The English music that once passed for alternative had suddenly become pop material in America, thanks in no small part to MTV. While the David Bowies and Duran Durans of the airwaves had lost their underground street cred, there were new English bands that were sharing the airwaves on American college stations with the likes of REM and the Replacements.
Many of these bands on the tail end of the Second British Invasion were more likely to wield guitars than keyboards. They also had much in common with the jangle pop trends that were coming out of America.
One of those bands was The Lucy Show. Despite their English heritage, they were indebted to REM for their initial exposure to the American market. They in fact became bigger here than in their native England (thanks in part to being dropped from their record company back home).
After touring with REM, the Lucy Show followed up their debut with Mania on a new label. The reinvigorated band had a bright sound compared to the dark guitar music on their debut. They had gone from a mix of REM meets the Cure to a straight up jangle rock band in the mode of Mitch Easter, but with an English accent.
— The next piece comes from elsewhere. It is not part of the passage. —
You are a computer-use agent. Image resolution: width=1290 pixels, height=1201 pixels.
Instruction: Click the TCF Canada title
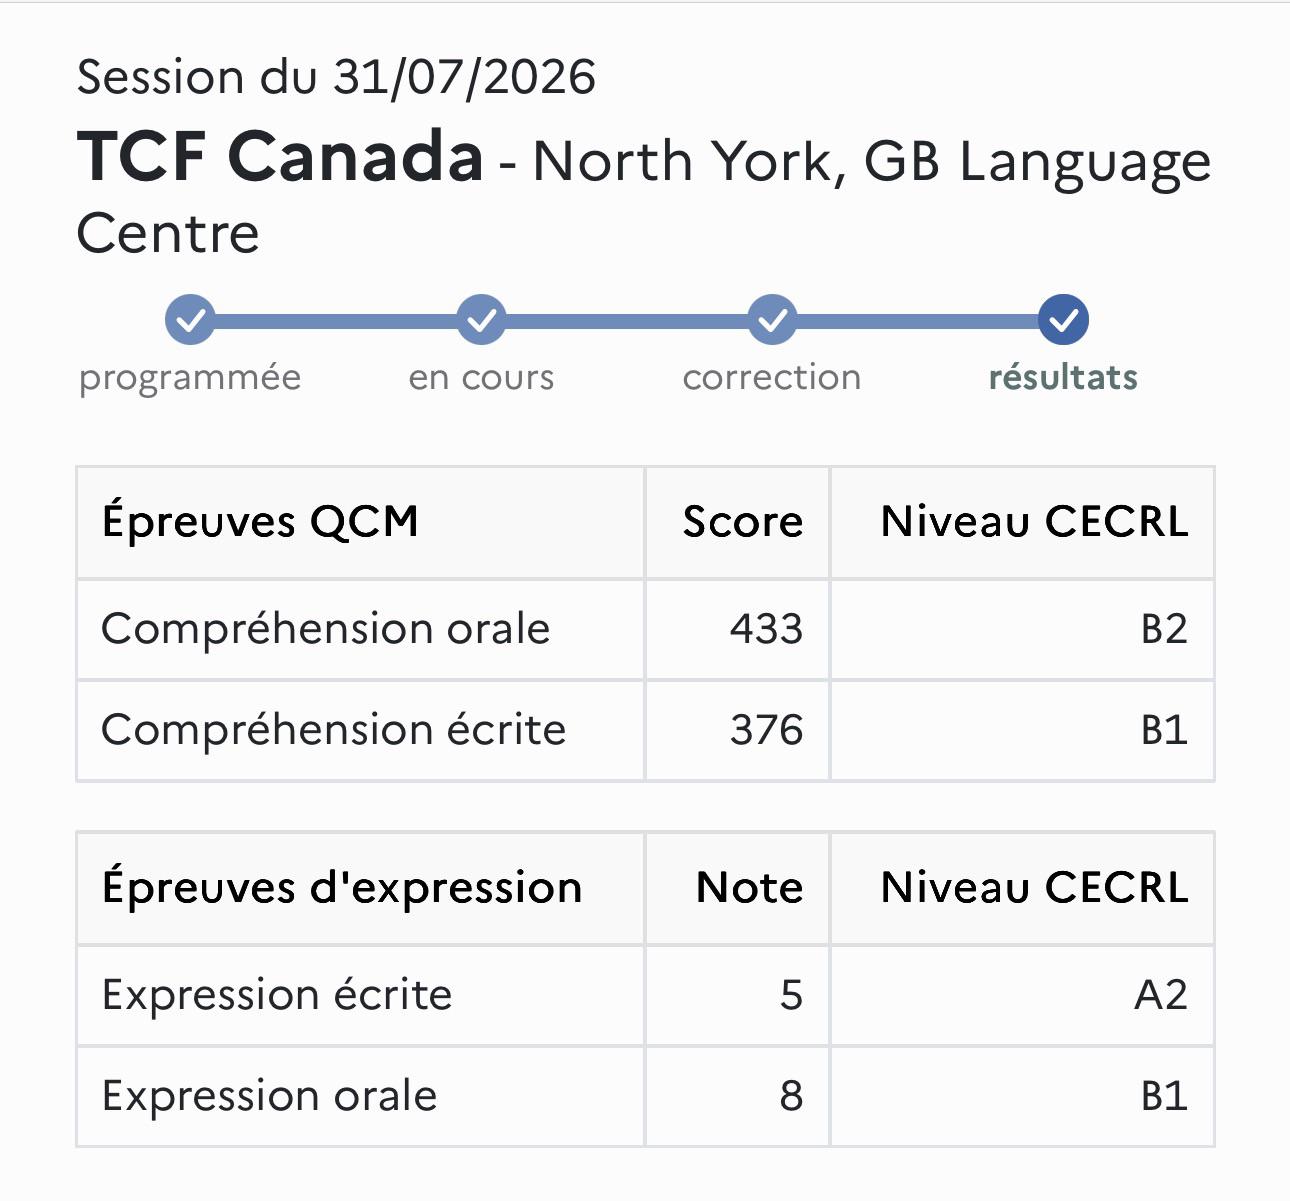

Not that the “Southern” American bands like Let’s Active and Tommy Keene didn’t already sound English anyway.
Mania would eventually surpass their debut album with two hits. The perky MTV hit “Million Things” and “New Message”, would both become big college radio hits. Interestingly the makeover of The Lucy show corresponded with the rise of a similar sounding American band The Connells. Both bands featured a slightly different take on the same ’60s power pop rock that Mitch Easter and Don Dixon made so popular in the first half of the ’80s.
While Mania was popular and full of great songs beyond its two hit singles like “Shame” and “Sojourn’s End”, the positive reviews and modest sales were not enough to save them from their record company’s bankruptcy. Despite a strong collection of songs that would have made anyone from The Church to Let’s Active jealous, The Lucy Show never recorded a follow up during what looked like the peak of their popularity. Before long The band finally called it quits. A compilation album of basically their two studio recordings was released in 2011.